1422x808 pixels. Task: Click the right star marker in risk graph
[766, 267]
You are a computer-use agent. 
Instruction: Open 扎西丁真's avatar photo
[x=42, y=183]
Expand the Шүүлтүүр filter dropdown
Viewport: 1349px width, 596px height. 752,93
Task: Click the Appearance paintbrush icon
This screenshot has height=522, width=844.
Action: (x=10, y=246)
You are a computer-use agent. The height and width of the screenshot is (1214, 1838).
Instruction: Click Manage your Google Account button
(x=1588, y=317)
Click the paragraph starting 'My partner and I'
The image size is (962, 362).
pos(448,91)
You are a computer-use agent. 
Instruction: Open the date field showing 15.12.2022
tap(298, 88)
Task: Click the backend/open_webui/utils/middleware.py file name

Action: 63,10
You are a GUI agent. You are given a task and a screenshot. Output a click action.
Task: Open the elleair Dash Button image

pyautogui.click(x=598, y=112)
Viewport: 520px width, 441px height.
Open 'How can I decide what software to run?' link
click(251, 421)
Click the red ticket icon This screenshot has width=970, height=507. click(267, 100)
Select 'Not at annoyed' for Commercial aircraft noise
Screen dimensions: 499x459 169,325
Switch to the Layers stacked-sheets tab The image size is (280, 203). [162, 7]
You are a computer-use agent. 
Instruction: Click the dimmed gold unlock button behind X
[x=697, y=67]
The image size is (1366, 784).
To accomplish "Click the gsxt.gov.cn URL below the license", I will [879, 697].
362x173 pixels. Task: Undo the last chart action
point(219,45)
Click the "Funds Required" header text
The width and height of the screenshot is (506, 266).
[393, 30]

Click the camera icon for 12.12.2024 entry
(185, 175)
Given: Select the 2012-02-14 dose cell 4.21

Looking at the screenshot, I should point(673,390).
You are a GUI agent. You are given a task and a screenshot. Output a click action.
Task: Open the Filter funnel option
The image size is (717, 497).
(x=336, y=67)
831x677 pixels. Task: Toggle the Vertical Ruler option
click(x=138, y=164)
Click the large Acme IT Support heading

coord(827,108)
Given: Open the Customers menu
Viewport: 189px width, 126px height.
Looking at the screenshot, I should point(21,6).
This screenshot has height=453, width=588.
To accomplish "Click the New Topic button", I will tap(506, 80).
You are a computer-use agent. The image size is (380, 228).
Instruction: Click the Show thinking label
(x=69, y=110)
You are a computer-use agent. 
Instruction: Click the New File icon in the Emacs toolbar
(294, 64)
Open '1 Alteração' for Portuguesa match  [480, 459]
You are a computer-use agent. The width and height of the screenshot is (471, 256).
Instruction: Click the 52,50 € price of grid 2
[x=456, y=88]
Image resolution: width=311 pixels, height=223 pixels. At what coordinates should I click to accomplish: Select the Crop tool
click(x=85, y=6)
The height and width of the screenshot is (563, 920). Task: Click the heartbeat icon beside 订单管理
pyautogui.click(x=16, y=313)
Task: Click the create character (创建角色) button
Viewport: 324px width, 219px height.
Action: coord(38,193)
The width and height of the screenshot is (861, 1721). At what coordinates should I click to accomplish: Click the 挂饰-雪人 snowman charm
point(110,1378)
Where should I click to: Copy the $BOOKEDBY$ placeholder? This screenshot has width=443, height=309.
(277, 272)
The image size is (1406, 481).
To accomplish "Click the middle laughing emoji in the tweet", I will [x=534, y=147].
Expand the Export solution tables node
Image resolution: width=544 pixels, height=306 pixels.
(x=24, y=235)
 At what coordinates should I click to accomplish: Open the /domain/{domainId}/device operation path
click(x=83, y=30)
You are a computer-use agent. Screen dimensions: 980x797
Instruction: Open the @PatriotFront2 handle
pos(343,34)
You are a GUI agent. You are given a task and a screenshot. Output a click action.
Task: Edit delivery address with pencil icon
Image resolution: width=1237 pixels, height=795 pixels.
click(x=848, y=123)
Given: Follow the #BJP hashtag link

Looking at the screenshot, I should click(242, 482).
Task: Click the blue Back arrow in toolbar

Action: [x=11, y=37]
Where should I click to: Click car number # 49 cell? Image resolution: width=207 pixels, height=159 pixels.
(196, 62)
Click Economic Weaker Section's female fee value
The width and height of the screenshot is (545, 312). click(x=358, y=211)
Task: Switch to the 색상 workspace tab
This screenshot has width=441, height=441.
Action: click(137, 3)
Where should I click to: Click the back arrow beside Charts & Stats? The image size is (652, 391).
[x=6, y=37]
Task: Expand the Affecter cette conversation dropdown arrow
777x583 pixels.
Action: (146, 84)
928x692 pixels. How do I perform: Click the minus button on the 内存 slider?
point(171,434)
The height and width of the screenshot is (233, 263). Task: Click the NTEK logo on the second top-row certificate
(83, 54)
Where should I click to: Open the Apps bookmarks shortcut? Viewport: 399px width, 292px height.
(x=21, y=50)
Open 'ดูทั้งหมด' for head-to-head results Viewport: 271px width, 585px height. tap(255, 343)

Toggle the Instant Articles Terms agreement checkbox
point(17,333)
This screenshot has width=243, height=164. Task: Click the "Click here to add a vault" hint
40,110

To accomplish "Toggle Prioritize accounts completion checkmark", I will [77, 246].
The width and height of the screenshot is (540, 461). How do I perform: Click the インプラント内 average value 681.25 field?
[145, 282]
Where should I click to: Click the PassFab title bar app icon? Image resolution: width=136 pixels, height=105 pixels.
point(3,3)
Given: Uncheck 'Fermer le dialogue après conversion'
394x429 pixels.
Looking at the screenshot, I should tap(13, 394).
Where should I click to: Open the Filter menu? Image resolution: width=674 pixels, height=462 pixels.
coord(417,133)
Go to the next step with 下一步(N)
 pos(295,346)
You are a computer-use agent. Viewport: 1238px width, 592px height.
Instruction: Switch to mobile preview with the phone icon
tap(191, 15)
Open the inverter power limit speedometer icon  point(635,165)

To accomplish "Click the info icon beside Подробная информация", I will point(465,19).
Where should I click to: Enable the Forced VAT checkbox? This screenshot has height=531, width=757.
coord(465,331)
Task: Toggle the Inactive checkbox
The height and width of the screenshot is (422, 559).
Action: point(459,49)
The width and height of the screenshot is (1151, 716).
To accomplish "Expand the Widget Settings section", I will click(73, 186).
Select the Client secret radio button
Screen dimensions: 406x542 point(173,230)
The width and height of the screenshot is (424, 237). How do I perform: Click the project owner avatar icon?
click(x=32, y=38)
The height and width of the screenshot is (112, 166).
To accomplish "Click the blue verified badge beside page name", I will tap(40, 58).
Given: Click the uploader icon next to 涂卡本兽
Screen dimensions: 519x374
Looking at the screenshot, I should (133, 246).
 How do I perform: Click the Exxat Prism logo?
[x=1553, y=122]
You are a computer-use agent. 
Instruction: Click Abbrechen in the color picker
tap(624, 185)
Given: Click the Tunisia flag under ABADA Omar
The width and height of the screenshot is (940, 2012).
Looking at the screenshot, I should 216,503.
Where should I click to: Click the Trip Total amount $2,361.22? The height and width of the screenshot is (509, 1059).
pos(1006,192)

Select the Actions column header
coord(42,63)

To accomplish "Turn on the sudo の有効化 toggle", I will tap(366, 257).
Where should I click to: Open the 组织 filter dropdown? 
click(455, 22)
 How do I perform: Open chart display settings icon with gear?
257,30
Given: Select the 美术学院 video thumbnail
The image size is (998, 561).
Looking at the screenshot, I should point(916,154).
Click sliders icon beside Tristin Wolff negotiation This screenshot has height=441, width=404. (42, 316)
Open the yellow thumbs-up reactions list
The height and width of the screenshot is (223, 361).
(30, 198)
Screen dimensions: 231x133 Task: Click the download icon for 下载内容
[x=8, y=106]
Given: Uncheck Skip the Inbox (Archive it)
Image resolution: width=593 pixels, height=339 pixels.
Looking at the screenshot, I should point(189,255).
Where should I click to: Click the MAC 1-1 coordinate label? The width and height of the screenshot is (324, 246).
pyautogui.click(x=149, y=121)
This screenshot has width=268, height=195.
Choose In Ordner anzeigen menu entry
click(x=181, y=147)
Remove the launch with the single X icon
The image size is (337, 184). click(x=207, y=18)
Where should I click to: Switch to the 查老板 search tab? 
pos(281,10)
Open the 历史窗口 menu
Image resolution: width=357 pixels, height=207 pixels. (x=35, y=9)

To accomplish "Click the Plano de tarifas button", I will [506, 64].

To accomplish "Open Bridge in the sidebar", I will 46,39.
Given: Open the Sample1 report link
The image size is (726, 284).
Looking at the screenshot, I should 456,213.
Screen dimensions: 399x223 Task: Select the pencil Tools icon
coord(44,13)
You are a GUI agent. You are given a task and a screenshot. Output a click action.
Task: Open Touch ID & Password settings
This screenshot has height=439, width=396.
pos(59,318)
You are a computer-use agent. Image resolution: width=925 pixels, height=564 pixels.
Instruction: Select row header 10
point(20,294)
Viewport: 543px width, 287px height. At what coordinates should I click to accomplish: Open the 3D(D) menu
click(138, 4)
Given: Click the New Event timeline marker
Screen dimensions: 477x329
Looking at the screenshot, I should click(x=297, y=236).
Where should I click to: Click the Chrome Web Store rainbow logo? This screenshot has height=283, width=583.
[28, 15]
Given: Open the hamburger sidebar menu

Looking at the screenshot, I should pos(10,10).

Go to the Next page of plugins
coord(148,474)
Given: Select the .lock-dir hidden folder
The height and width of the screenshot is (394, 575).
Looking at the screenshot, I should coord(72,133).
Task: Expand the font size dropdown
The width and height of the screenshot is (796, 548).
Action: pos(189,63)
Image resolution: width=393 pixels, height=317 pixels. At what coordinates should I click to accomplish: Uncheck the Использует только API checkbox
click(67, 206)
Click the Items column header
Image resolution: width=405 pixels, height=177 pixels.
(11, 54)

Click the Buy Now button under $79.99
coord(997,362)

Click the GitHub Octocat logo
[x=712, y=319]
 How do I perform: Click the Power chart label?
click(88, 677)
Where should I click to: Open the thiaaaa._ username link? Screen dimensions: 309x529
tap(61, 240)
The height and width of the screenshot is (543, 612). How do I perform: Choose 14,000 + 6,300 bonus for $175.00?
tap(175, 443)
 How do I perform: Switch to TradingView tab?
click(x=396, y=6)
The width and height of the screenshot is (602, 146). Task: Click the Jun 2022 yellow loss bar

• [Action item]: Look above for the line with "Choose In Ordner anzeigen menu entry" and the line with "Given: Open the Sample1 report link". Retype those two lines and every line between them exactly, adding nothing.

• [Task response]:
Choose In Ordner anzeigen menu entry
click(x=181, y=147)
Remove the launch with the single X icon
The image size is (337, 184). click(x=207, y=18)
Where should I click to: Switch to the 查老板 search tab? 
pos(281,10)
Open the 历史窗口 menu
Image resolution: width=357 pixels, height=207 pixels. (x=35, y=9)

To accomplish "Click the Plano de tarifas button", I will [506, 64].

To accomplish "Open Bridge in the sidebar", I will 46,39.
Given: Open the Sample1 report link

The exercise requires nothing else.